BEGIN PROVIDED DATA

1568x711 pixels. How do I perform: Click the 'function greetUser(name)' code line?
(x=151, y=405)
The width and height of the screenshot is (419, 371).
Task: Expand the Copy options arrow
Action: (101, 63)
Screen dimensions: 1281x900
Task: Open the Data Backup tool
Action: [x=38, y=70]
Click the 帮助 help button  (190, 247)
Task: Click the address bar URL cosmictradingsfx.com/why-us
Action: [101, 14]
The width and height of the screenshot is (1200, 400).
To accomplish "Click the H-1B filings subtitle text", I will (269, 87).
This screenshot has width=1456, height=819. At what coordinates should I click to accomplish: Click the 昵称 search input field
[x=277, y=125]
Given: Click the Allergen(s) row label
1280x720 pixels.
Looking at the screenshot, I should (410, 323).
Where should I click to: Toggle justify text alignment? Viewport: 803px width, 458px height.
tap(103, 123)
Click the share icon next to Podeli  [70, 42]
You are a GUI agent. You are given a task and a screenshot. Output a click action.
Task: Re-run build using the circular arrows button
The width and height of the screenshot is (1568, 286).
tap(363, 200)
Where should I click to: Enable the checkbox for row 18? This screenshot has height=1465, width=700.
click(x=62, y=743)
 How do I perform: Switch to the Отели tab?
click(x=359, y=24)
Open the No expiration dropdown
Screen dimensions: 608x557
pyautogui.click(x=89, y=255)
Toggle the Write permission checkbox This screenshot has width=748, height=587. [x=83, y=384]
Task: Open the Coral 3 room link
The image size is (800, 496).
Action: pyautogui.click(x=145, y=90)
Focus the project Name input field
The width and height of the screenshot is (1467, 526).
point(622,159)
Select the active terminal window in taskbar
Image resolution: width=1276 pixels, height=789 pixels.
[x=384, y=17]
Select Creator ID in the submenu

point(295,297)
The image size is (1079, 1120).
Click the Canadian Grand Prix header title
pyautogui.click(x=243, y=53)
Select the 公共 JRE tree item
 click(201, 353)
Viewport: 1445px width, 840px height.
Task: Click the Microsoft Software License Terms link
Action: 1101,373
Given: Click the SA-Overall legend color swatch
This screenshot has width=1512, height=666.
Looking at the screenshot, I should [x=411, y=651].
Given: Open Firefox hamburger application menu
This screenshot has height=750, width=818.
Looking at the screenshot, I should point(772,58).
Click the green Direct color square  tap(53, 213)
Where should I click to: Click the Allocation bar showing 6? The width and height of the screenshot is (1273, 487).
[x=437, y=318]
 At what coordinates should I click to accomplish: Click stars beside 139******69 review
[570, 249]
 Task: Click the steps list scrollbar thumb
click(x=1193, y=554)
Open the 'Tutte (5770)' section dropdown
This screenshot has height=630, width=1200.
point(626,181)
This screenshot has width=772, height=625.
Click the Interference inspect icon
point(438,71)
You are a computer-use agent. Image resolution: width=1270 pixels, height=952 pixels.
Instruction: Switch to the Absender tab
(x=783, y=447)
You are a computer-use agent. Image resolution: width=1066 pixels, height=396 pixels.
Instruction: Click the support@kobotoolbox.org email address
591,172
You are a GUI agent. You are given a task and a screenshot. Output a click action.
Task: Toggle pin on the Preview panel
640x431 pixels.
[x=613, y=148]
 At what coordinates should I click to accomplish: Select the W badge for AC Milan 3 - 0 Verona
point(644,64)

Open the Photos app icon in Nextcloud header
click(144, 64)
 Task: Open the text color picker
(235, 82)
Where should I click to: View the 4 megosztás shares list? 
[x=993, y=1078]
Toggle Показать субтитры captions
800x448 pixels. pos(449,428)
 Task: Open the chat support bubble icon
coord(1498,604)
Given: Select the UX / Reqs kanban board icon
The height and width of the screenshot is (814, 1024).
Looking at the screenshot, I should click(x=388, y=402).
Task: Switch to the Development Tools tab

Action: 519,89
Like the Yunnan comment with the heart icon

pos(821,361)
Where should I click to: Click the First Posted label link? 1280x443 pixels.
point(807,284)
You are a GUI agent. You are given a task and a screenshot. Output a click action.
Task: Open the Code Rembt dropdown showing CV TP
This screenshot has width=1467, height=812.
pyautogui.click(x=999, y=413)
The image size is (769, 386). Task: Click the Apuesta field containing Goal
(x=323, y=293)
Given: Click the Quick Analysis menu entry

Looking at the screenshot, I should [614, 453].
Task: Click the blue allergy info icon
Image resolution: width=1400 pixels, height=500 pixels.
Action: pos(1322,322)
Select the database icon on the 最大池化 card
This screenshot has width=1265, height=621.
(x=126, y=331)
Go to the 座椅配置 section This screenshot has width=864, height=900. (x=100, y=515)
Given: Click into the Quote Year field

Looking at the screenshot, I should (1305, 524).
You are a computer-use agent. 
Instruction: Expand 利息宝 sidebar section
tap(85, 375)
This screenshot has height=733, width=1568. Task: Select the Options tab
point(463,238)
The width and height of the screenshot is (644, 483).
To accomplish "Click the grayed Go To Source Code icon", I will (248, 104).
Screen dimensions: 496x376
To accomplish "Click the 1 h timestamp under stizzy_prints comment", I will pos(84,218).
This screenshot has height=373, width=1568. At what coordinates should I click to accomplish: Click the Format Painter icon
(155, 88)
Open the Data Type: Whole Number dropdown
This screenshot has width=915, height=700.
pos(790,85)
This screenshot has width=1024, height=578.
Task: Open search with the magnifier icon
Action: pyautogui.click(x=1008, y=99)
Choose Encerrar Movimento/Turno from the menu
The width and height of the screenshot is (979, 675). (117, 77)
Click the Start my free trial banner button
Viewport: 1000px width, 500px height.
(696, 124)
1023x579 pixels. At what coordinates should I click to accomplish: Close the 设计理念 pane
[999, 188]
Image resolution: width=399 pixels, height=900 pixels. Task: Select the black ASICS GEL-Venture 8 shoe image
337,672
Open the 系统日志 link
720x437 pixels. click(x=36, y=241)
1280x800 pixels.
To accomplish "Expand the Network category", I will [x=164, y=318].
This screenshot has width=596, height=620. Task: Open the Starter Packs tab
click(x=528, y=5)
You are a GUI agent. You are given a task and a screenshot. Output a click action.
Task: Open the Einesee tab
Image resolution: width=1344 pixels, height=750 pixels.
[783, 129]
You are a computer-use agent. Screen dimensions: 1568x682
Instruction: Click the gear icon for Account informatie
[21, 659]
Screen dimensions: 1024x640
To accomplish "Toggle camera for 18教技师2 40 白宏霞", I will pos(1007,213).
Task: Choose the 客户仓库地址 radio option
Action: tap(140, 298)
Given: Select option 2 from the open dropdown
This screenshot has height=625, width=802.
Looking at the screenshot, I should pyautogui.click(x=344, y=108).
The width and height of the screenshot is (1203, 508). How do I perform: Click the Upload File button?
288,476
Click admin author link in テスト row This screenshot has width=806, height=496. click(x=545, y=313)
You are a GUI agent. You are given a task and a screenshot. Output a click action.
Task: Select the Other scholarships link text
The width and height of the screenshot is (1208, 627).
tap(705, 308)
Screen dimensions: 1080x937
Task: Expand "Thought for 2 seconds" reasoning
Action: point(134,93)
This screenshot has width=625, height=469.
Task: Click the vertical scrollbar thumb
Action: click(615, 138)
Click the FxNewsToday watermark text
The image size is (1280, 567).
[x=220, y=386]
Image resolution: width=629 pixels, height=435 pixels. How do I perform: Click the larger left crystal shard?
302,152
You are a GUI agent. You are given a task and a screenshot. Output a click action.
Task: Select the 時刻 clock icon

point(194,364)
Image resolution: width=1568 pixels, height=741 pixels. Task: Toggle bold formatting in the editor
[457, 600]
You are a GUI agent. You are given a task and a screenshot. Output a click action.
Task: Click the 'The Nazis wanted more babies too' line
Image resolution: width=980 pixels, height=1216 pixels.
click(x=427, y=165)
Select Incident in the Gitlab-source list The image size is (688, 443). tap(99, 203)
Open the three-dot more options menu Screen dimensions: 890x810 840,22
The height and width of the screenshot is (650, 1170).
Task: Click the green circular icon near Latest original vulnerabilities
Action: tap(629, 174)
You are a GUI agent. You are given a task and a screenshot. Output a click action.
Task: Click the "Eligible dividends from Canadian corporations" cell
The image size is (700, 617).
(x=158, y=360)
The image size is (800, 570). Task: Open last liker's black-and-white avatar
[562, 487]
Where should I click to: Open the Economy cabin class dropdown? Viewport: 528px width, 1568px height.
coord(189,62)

END PROVIDED DATA

= PROBLEM =
Reproduce, exactly as they stand in the data above, the lines from the one that holds "The width and height of the screenshot is (1203, 508)." to the one that holds "Select Incident in", inclusive.

= WRITTEN REPLY =
The width and height of the screenshot is (1203, 508). How do I perform: Click the Upload File button?
288,476
Click admin author link in テスト row This screenshot has width=806, height=496. click(x=545, y=313)
You are a GUI agent. You are given a task and a screenshot. Output a click action.
Task: Select the Other scholarships link text
The width and height of the screenshot is (1208, 627).
tap(705, 308)
Screen dimensions: 1080x937
Task: Expand "Thought for 2 seconds" reasoning
Action: point(134,93)
This screenshot has width=625, height=469.
Task: Click the vertical scrollbar thumb
Action: click(615, 138)
Click the FxNewsToday watermark text
The image size is (1280, 567).
[x=220, y=386]
Image resolution: width=629 pixels, height=435 pixels. How do I perform: Click the larger left crystal shard?
302,152
You are a GUI agent. You are given a task and a screenshot. Output a click action.
Task: Select the 時刻 clock icon

point(194,364)
Image resolution: width=1568 pixels, height=741 pixels. Task: Toggle bold formatting in the editor
[457, 600]
You are a GUI agent. You are given a task and a screenshot. Output a click action.
Task: Click the 'The Nazis wanted more babies too' line
Image resolution: width=980 pixels, height=1216 pixels.
click(x=427, y=165)
Select Incident in the Gitlab-source list The image size is (688, 443). tap(99, 203)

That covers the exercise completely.